You can also subset the database to focus on a specific adjective or group. For example, you can visualize the stereotype strength of the adjective “selfish” across group combinations:

# Pick one adjective and extract group typicality scores
df <- gpt4_matrix %>%
  select(group, selfish) %>% 
  rename(score = selfish) %>%
  arrange(desc(score))  # sort by how typical the group is

# Save group names and their scores
group_order <- df$group
typ_values  <- df$score
names(typ_values) <- df$group

# Build all group pairs and compute log-ratios
res_df <- expand.grid(
  g1 = group_order,
  g2 = group_order,
  KEEP.OUT.ATTRS = FALSE
) %>%
  mutate(
    typ1 = typ_values[as.character(g1)],
    typ2 = typ_values[as.character(g2)],
    log_ratio = log(pmax(typ1, 1e-9) / pmax(typ2, 1e-9))
  ) %>%
  mutate(
    g1 = factor(g1, levels = group_order),
    g2 = factor(g2, levels = group_order)
  )

# Keep only pairs where g1 is ranked higher than g2 and log-ratio is positive
res_df <- res_df %>%
  filter(as.integer(g1) < as.integer(g2), log_ratio > 0)

# Add identity pairs (g1 == g2) with NA
diag_df <- tibble(
  g1 = factor(group_order, levels = group_order),
  g2 = factor(group_order, levels = group_order),
  log_ratio = NA_real_
)

# Combine with original filtered upper-triangle pairs
res_df <- bind_rows(res_df, diag_df)

# Plot the heatmap
ggplot(res_df, aes(x = g2, y = g1, fill = log_ratio)) +
  geom_tile(color = "white") +
  scale_fill_gradient2(
    low       = "steelblue",
    mid       = "white",
    high      = "firebrick",
    midpoint  = 0,
    na.value  = "grey90",
    name      = "Log(Group 1 / Group 2)",
  ) +
  labs(
    title = "Stereotype Strength for Adjective 'Selfish'",
    x = "Group 2",
    y = "Group 1"
  ) +
  theme_classic() +
  theme(
    axis.text.y = element_text(angle = 15, hjust = 1, size = 5),
    axis.text.x = element_text(angle = 45, hjust = 1, size = 5),
    panel.grid  = element_blank()
  )

Citation

If you use baserater in your research, please cite:

Beucler, J. (2025). baserater: An R package using large language models to estimate belief strength in reasoning (Version 0.1.0) [Computer software]. Zenodo. https://doi.org/10.5281/zenodo.15449192

Inference Provider Setup

The baserater package can connect to inference providers such as ‘Together AI’, ‘Hugging Face’ Inference, ‘Fireworks’, and ‘Replicate’. These platforms host or serve large language models and allow you to query them through a standard HTTP interface.

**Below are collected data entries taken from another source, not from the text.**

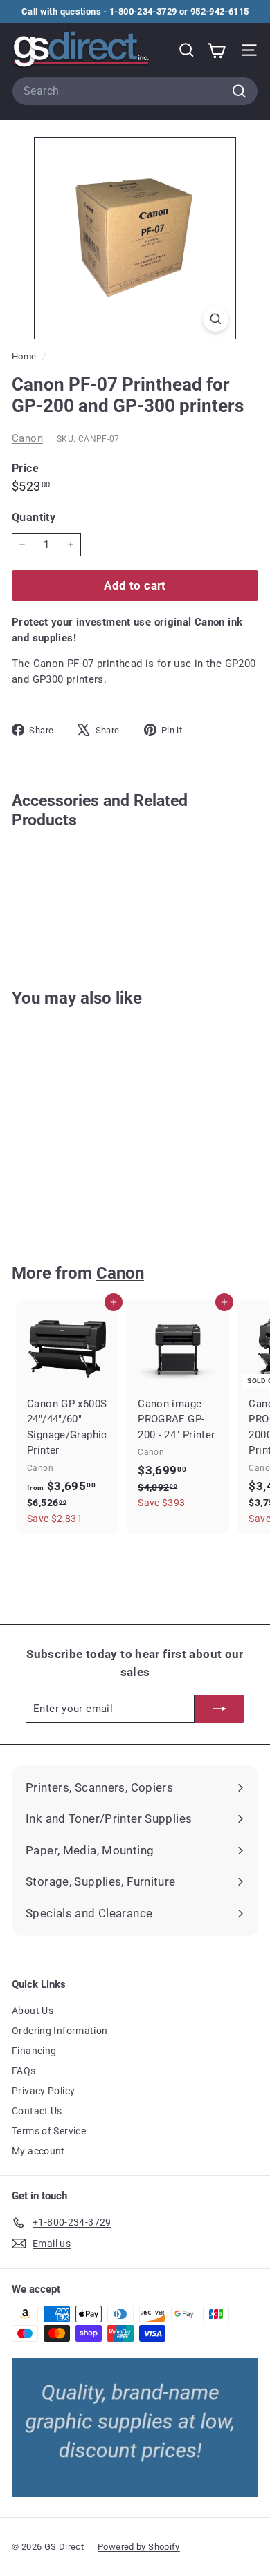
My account (38, 2150)
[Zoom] (215, 319)
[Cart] (216, 50)
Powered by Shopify (139, 2546)
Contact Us (37, 2110)
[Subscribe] (219, 1709)
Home (25, 356)
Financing (34, 2050)
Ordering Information (60, 2030)
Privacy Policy (43, 2090)
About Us (32, 2010)
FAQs (24, 2070)
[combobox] (135, 91)
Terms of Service (49, 2130)
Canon (27, 438)
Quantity (33, 517)
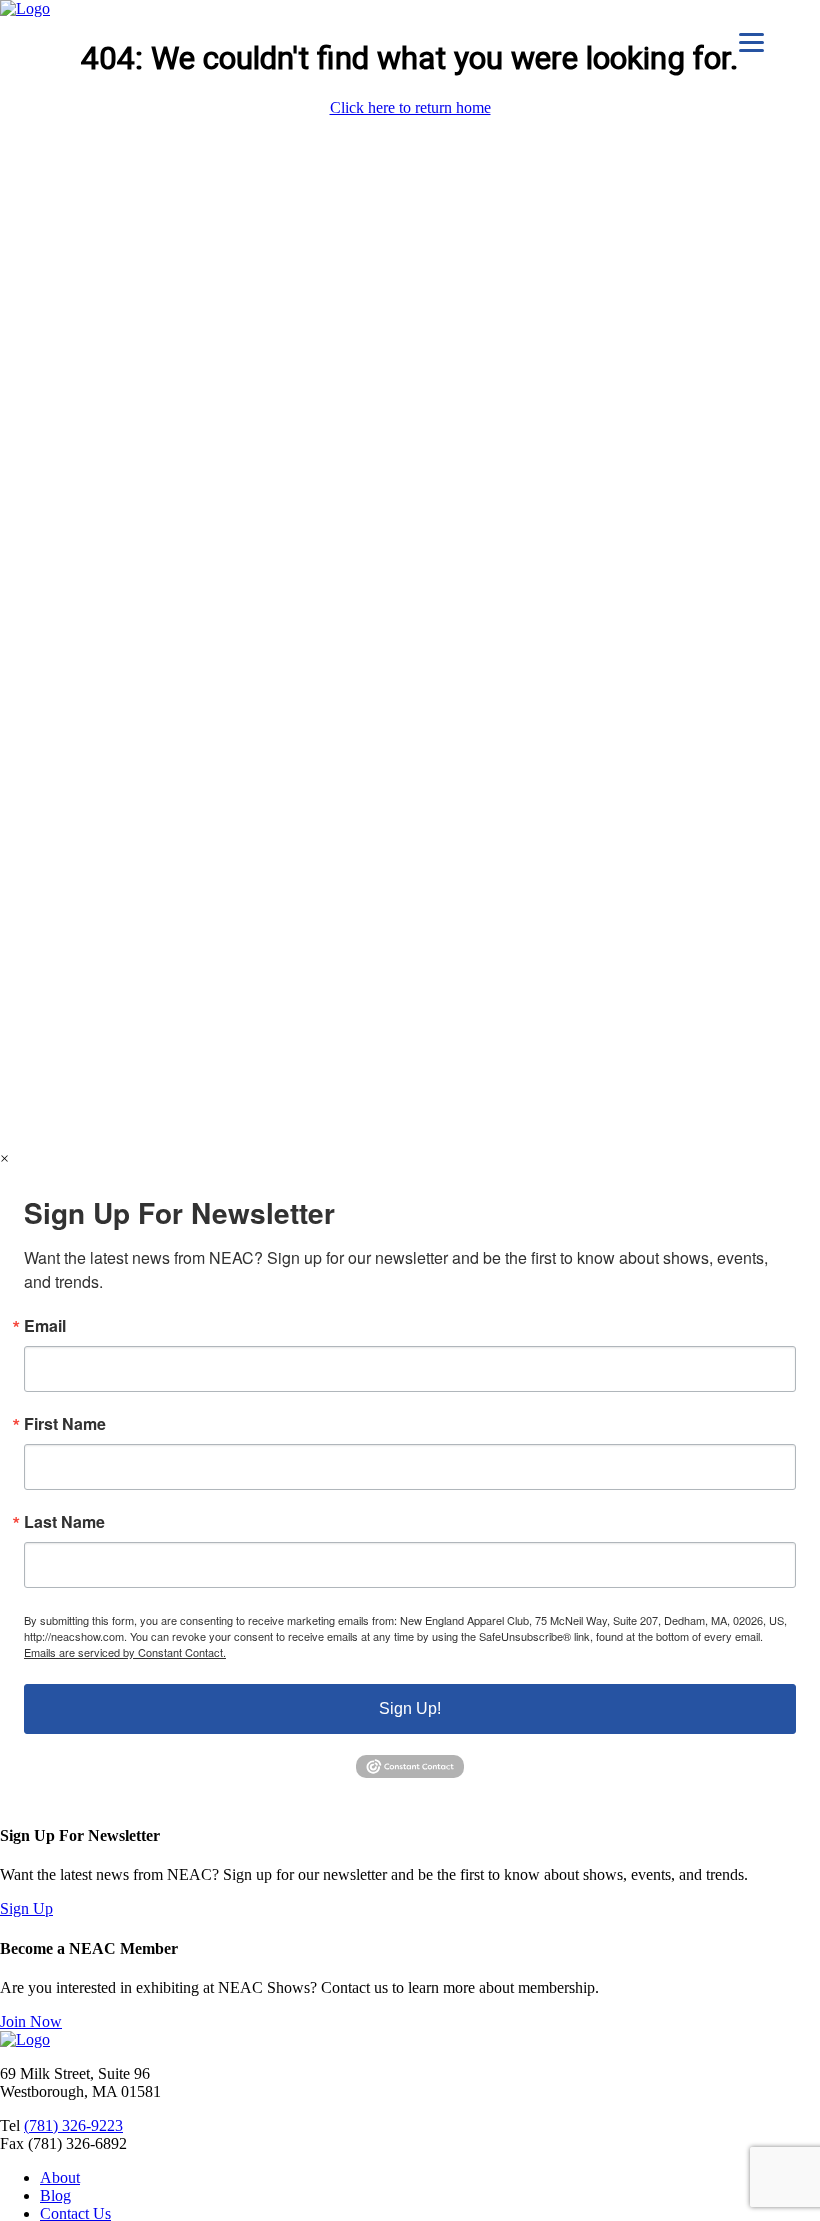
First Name (65, 1424)
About (60, 2177)
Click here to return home (410, 107)
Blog (55, 2195)
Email (45, 1326)
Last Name (64, 1522)
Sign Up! (410, 1708)
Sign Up (26, 1908)
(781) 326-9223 (73, 2125)
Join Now (31, 2021)
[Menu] (751, 42)
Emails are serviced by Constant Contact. (125, 1652)
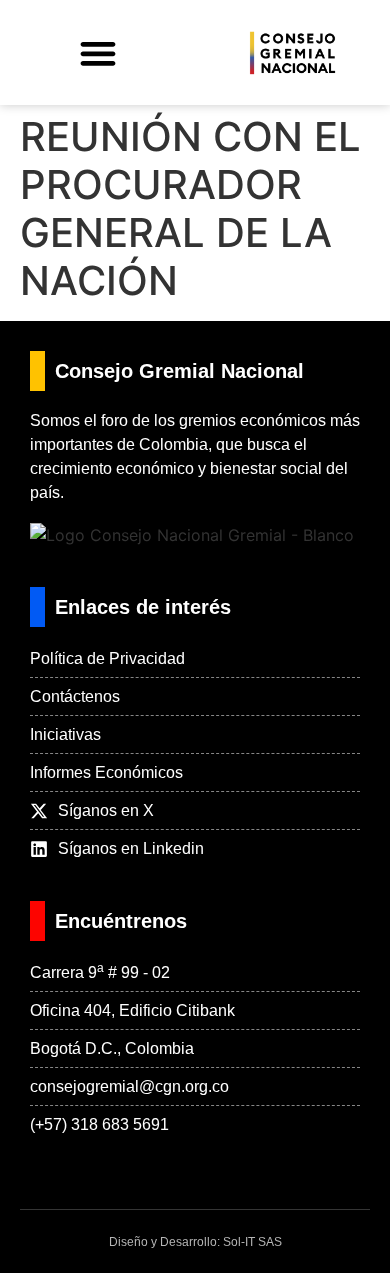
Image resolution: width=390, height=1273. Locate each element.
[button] (97, 52)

Here are some useful links to get started:

To generate new scores using the generate_typicality() function, complete the following setup steps:

Obtain your provider’s API URL and token:
Optionally, store them as environment variables in R, for example:
Sys.setenv(PROVIDER_API_URL = "https://api.together.xyz/v1/chat/completions")
Sys.setenv(PROVIDER_API_TOKEN = "your_secret_token")
Check model availability and license terms:
Some models require that you agree to license terms before use. Check the provider’s model catalog for details.
Verify the correct model identifier for your provider:
Model names can vary depending on the provider (for example, "meta-llama/Llama-3.3-70B-Instruct-Turbo" on ‘Together AI’ vs. "meta-llama/Llama-3.3-70B-Instruct" on ‘Hugging Face’). Always use the exact identifier listed in the provider’s documentation.